[OSM-Science] Special Issue on "Advances in Applications of Volunteered Geographic Information" in the journal Remote Sensing

Andrew Davidson theswavu at gmail.com
Tue Aug 13 03:54:37 UTC 2019


On 7/8/19 01:42, Christoph Hormann wrote:
> 
> http://blog.imagico.de/science-and-openstreetmap-and-why-not-call-it-vgi/
> 

The term VGI seems to come from a paper written in 2007 by Michael 
Goodchild (https://doi.org/10.1007/s10708-007-9111-y).
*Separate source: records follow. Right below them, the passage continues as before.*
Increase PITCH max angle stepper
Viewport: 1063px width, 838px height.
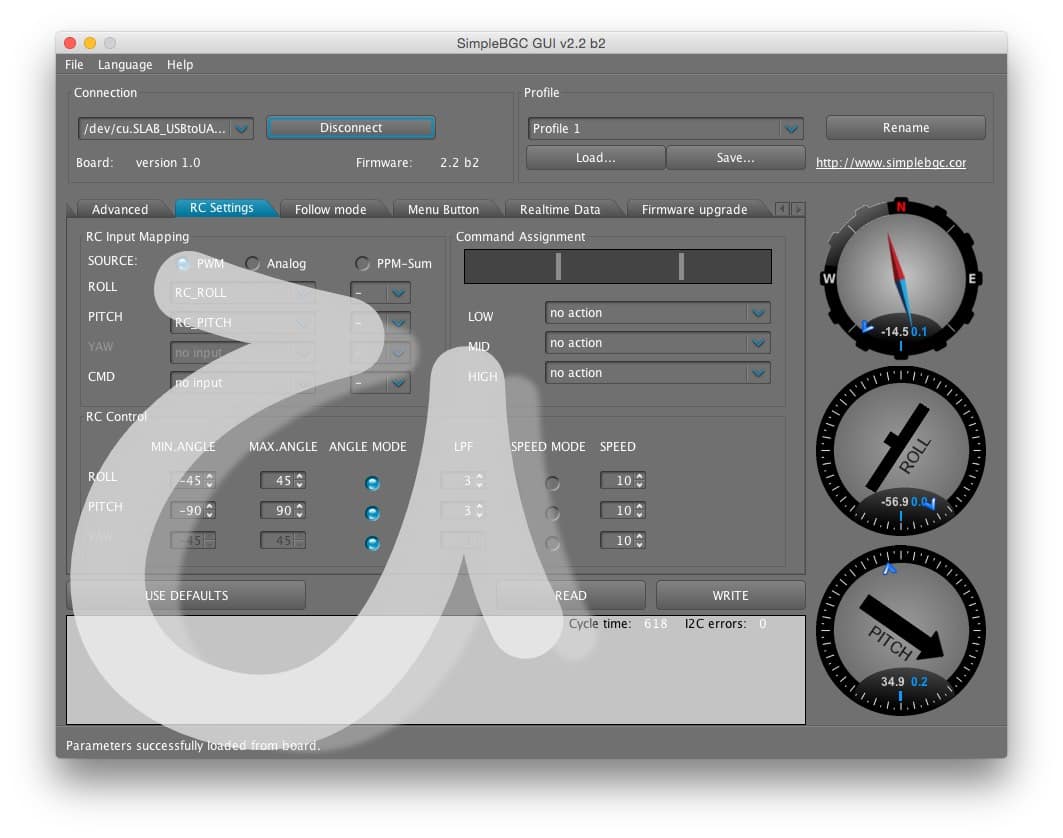tap(300, 506)
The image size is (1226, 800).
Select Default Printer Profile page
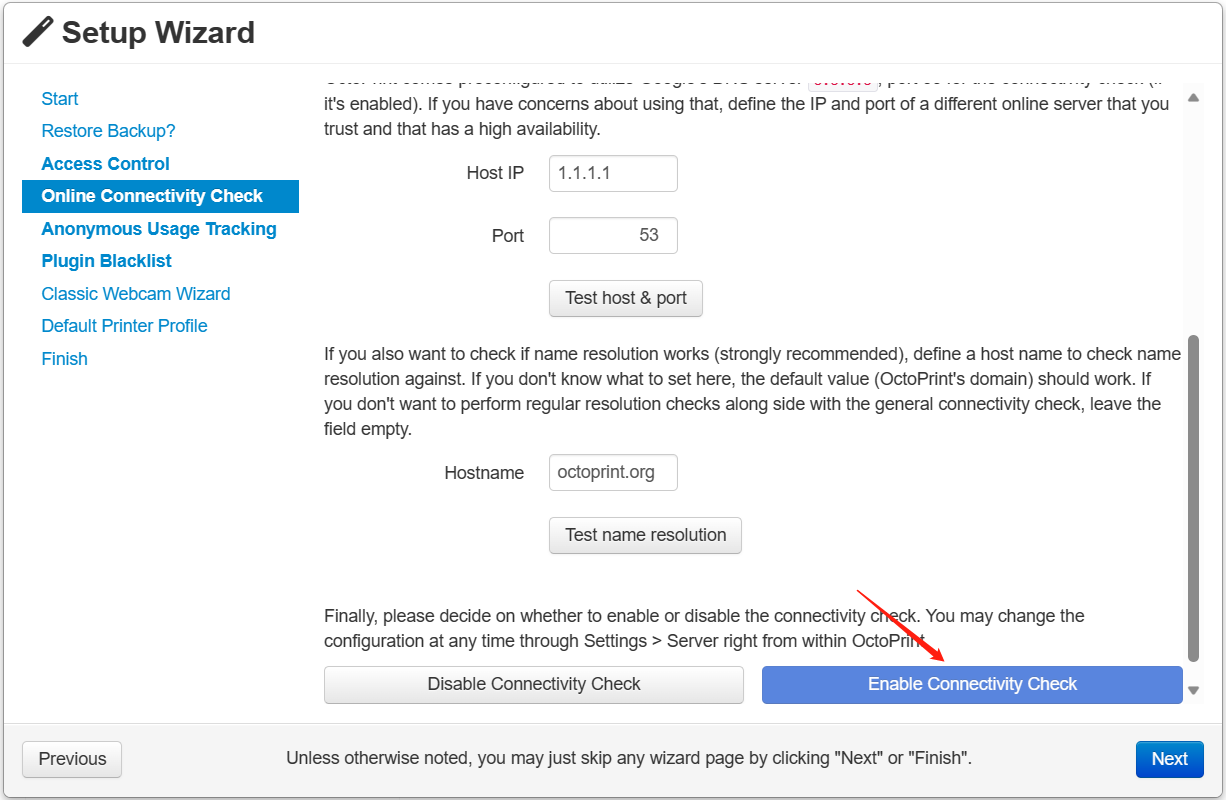(124, 326)
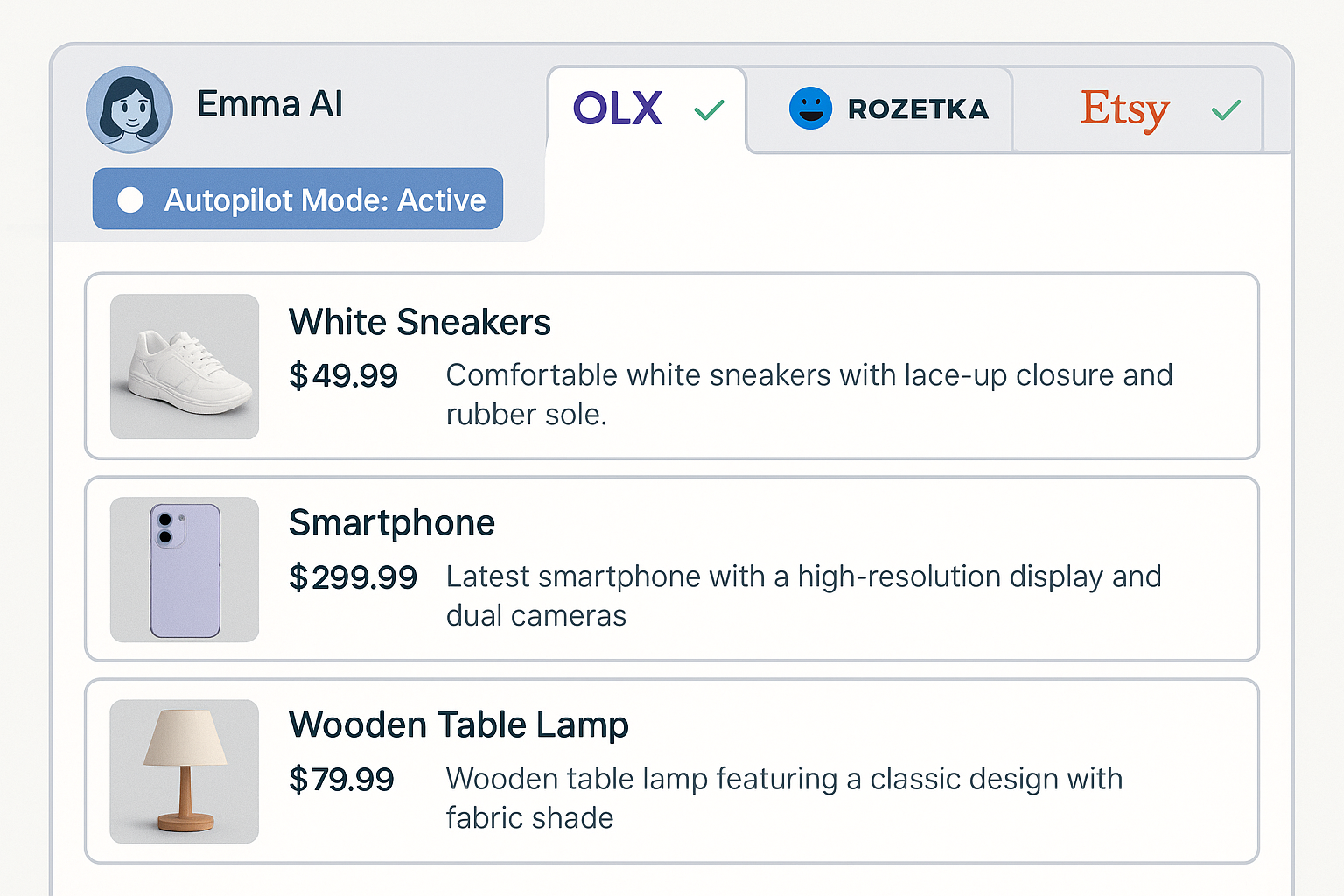Click the $49.99 sneakers price
Screen dimensions: 1344x896
tap(343, 376)
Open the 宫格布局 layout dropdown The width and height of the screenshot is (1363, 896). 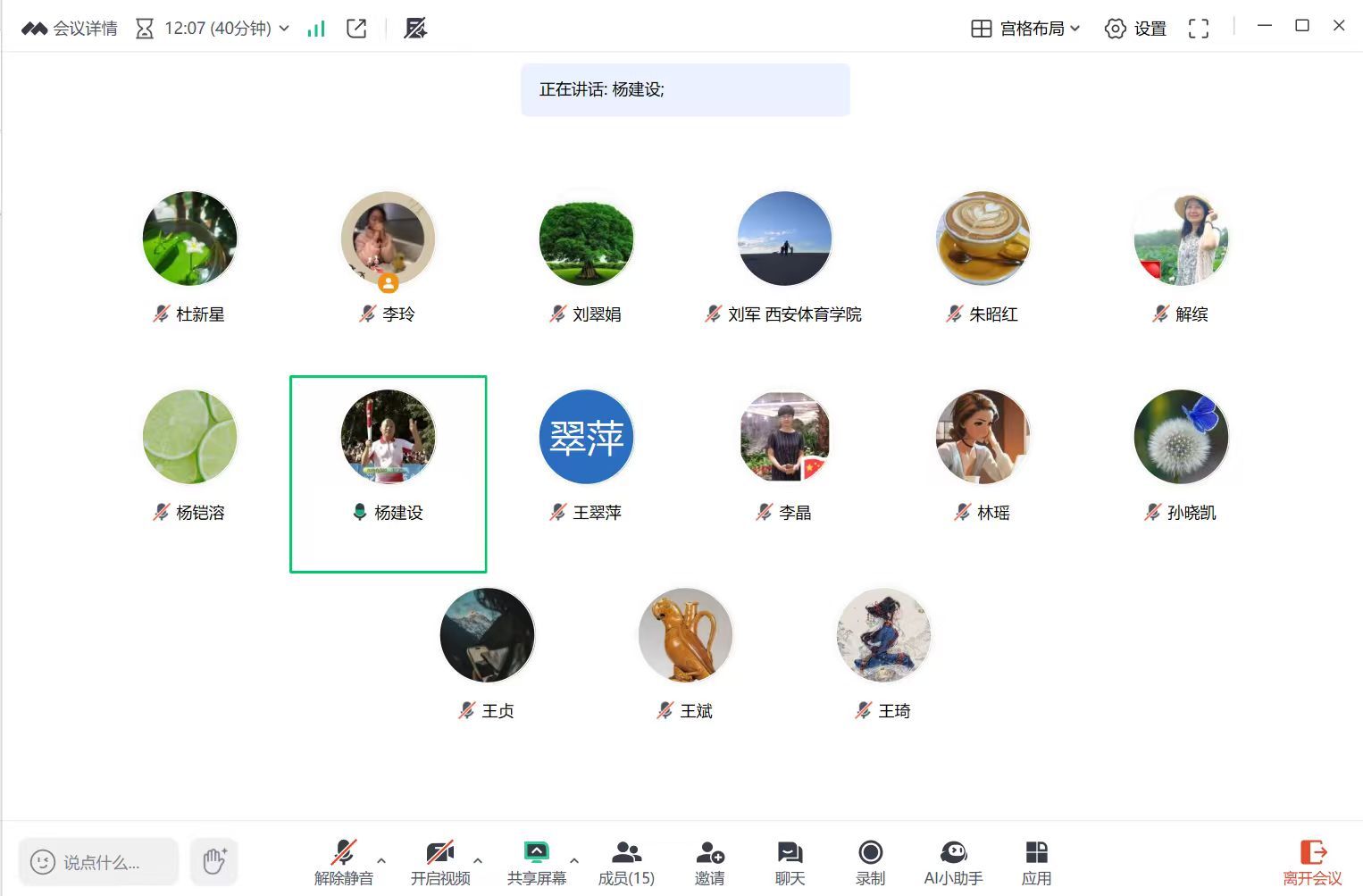(x=1025, y=29)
According to 
Google Scholar it now has over 4000 citations.

Unfortunately the article is behind a paywall but it might be worth 
quoting the section in which VGI is defined:

"Nevertheless, the events of 1507 provide an early echo of a remarkable 
phenomenon that has become evident in recent months: the widespread 
engagement of large numbers of private citizens, often with little in 
the way of formal qualifications, in the creation of geographic 
information, a function that for centuries has been reserved to official 
agencies. They are largely untrained and their actions are almost always 
voluntary, and the results may or may not be accurate. But collectively, 
they represent a dramatic innovation that will certainly have profound 
impacts on geographic information systems (GIS) and more generally on 
the discipline of geography and its relationship to the general public. 
I term this volunteered geographic information (VGI), a special case of 
the more general Web phenomenon of user-generated content, and it is the 
subject of this paper."

I found it interesting that the examples of VGI given in the paper (and 
the order that they were given) were:

1. Wikimapia ("One of the more compelling examples of VGI")
2. Flickr
3. MissPronouncer
4. OpenStreetMap
5. Google Earth mash-ups

Which shows us how much the field has changed over the last 12 years.